7.1 Algorithmic and theoretical aspect

  1. 1.

    Almost all network embedding algorithms currently assume that network data are embedded into the Euclidean space. However, some network characteristics (such as power-law distributions, strong clustering and hierarchical community structure,) could not emerge naturally [208, 209] in this space. Recent work shows that exploring network embedding method in non-Euclidean space could solve the above issues, e.g., hyperbolic space [208, 209]. Therefore, designing the network embedding algorithm in non-Euclidean space is still a challenging and promising research direction.

  2. 2.

    At present, dynamics network embedding for homogeneous network is just beginning to be concerned by the researchers (see Sect. 3.4). Intuitively, the network in the real world is mostly dynamic and heterogeneous without doubt. Learning rich information from this type of network is also a very big challenging problem. Consequently, designing efficient embedding algorithm for dynamic, temporal and heterogeneous networks will be the next important research topic.

  3. 3.

    The existing deep learning-based network representation learning methods still have some problems, such as instability, complicated training and time-consuming for big graph datasets. In particular, recent studies have found that the robustness of such methods is poor [210, 211], just like the adversarial samples problem in the field of image recognition based on deep learning [212]. Consequently, there is still great potential for these challenges.

  4. 4.

    How to directly measure the quality of data representation is a long-standing problem that has been troubling the field of representation learning. The current measurement of the quality of data representation is measured by indirectly executing the relevant tasks. Network representation learning as a new subdomain of representation learning is naturally no exception. Hence, proposing or designing a new evaluation or metric method for representation learning is an urgent issue. On the other hand, the current graph embedding algorithm is less interpretable. This problem greatly limits its large-scale practical application. Intuitively, the interpretability of models and the metrics of data representation may promote each other’s development.

  5. 5.

    Designing efficient graph neural networks to support combinatorial generalization and relational reasoning is a new and promising direction. The latest research [213] from DeepMind, Google Brain and other institutions shows that graph neural networks can be used to achieve relational reasoning, which may solve the core problem that Turing award winner Judea Pearl points out that current deep learning cannot complete causal reasoning task [214].
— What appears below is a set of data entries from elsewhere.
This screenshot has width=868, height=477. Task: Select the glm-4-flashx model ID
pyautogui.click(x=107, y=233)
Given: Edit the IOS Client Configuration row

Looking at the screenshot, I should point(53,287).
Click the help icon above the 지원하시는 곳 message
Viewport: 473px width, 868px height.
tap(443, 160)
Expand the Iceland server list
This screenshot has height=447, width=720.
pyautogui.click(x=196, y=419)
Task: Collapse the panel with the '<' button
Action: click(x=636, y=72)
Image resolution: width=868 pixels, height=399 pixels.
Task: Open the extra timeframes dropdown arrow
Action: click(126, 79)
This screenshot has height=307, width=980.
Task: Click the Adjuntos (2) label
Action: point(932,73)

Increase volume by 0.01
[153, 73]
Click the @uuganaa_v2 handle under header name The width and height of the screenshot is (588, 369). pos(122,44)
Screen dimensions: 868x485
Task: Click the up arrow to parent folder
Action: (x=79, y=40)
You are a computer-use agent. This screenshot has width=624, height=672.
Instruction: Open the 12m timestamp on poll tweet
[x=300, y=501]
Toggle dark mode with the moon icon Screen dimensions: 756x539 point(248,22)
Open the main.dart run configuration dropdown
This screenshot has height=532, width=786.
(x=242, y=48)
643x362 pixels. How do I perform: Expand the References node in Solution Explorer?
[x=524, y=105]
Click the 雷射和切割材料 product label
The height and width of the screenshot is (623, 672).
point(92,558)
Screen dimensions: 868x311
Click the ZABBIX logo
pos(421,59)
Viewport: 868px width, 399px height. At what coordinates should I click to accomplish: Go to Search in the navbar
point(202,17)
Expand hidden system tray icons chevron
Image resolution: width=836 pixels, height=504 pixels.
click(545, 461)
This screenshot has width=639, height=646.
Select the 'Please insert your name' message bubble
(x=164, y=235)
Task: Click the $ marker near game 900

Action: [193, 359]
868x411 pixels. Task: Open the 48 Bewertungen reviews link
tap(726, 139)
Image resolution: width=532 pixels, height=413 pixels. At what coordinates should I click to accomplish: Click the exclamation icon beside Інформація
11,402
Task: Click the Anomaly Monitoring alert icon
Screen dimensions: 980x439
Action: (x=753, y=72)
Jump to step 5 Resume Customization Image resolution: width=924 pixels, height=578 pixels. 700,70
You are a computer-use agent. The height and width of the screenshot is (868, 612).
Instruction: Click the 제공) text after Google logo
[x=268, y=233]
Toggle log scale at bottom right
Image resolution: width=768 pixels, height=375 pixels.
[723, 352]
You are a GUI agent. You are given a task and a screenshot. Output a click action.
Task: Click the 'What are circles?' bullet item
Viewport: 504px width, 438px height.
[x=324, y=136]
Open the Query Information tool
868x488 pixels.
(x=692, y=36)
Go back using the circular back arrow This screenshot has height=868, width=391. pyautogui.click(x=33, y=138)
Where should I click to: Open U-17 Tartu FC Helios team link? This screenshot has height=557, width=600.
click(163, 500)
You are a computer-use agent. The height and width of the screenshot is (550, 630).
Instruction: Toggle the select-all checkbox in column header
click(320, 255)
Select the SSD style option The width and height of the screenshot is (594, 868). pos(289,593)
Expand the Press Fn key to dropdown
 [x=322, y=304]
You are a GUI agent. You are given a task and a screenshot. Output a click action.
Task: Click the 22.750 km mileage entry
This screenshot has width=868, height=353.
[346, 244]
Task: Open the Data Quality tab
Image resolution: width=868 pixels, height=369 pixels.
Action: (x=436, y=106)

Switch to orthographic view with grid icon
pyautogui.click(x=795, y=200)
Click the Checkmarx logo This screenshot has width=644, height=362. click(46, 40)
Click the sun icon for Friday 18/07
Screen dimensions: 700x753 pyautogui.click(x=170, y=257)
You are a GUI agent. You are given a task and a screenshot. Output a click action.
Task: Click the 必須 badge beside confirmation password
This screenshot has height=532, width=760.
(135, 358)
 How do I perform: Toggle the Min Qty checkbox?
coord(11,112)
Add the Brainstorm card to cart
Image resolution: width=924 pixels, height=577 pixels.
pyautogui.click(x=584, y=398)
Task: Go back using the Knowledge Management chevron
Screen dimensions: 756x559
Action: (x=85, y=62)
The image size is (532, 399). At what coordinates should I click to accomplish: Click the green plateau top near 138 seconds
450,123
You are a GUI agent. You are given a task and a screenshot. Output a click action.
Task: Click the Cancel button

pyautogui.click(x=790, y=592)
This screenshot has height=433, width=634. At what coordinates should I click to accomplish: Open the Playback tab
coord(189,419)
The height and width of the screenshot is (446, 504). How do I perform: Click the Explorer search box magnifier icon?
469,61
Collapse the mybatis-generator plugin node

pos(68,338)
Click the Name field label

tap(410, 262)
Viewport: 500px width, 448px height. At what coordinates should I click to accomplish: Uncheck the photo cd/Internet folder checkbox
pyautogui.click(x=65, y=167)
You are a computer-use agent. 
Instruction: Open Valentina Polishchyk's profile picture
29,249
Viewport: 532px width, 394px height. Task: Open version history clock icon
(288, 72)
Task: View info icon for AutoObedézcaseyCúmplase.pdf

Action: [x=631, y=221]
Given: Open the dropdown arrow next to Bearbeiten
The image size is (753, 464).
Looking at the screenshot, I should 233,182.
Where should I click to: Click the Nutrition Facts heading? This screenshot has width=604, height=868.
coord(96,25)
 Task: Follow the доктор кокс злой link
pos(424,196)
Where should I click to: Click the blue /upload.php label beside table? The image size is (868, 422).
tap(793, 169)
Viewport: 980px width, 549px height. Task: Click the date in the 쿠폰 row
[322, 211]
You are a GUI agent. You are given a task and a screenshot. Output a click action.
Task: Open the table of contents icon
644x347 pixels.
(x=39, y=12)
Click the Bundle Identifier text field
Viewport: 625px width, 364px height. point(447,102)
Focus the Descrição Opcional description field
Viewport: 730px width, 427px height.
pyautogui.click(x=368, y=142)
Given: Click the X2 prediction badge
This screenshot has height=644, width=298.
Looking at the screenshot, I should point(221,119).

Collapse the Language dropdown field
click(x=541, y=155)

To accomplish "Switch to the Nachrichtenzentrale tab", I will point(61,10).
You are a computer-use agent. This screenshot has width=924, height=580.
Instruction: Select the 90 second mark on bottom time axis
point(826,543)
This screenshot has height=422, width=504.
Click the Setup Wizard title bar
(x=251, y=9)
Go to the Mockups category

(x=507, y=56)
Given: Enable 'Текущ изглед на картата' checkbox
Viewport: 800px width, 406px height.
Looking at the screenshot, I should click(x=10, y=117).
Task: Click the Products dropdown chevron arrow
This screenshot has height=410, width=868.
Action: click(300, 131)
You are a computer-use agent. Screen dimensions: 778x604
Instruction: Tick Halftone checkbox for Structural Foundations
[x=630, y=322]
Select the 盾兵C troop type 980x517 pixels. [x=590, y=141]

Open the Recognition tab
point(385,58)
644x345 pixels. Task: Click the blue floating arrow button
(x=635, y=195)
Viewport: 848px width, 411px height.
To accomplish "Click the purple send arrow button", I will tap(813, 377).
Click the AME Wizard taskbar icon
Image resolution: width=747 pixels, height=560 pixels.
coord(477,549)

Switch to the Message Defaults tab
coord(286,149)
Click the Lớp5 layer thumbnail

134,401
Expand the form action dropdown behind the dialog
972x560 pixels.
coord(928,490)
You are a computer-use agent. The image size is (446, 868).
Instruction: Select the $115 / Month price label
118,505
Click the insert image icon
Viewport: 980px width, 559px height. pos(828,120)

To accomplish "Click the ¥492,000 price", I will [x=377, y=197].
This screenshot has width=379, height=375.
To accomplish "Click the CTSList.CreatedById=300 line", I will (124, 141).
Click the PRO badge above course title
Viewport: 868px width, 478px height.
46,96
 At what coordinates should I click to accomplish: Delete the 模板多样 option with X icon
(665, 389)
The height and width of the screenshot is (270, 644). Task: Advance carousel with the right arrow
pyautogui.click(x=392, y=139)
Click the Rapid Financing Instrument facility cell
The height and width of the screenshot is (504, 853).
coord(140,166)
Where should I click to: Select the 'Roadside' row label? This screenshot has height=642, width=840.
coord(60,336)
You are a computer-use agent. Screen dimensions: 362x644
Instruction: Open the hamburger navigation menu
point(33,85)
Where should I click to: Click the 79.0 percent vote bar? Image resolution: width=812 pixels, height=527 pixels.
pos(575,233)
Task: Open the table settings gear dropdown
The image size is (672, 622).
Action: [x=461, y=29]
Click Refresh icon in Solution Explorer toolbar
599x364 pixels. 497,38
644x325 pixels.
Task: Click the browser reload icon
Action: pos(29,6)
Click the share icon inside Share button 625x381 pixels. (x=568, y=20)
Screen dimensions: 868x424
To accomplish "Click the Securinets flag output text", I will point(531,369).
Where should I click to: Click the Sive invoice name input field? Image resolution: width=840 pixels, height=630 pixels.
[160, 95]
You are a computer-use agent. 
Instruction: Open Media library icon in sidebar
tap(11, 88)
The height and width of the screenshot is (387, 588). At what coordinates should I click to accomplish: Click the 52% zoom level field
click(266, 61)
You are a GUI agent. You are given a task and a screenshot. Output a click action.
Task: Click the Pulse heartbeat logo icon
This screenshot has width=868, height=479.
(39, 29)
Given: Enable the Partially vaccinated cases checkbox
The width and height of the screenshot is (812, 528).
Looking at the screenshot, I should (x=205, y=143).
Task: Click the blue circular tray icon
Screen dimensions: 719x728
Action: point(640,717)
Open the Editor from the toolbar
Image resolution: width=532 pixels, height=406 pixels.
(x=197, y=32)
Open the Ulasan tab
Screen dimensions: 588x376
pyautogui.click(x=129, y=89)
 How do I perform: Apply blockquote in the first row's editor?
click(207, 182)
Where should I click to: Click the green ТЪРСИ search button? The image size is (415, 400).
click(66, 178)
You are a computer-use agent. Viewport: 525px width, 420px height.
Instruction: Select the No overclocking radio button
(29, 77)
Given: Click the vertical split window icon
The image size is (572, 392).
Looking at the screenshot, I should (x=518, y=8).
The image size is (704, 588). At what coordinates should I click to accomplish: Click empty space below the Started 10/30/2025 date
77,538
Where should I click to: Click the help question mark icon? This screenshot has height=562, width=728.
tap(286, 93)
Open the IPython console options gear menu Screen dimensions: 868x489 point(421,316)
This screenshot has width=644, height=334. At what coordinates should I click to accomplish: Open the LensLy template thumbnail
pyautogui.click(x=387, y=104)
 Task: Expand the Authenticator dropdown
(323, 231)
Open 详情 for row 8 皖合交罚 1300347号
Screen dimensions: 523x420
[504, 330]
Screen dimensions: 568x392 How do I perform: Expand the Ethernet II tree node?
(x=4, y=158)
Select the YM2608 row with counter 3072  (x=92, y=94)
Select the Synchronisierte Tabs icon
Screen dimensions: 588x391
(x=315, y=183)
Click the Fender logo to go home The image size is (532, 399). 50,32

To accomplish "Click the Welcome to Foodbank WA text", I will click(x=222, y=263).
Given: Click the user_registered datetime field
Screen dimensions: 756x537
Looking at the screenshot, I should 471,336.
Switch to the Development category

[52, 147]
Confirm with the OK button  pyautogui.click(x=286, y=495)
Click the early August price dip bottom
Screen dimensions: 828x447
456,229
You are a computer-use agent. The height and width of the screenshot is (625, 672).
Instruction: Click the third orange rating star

7.2 Application oriented aspect

Considering the ubiquity of network data, many interdisciplinary problems can be abstracted as graph mining and analysis problems (see Sect. 5). Although there have been some successful applications such as protein–protein interactions network [181, 183], brain network [215, 216], molecular graph generation [217], drug discovery and synthetic biology [102], it still has a very broad prospect in the application of network embedding algorithm.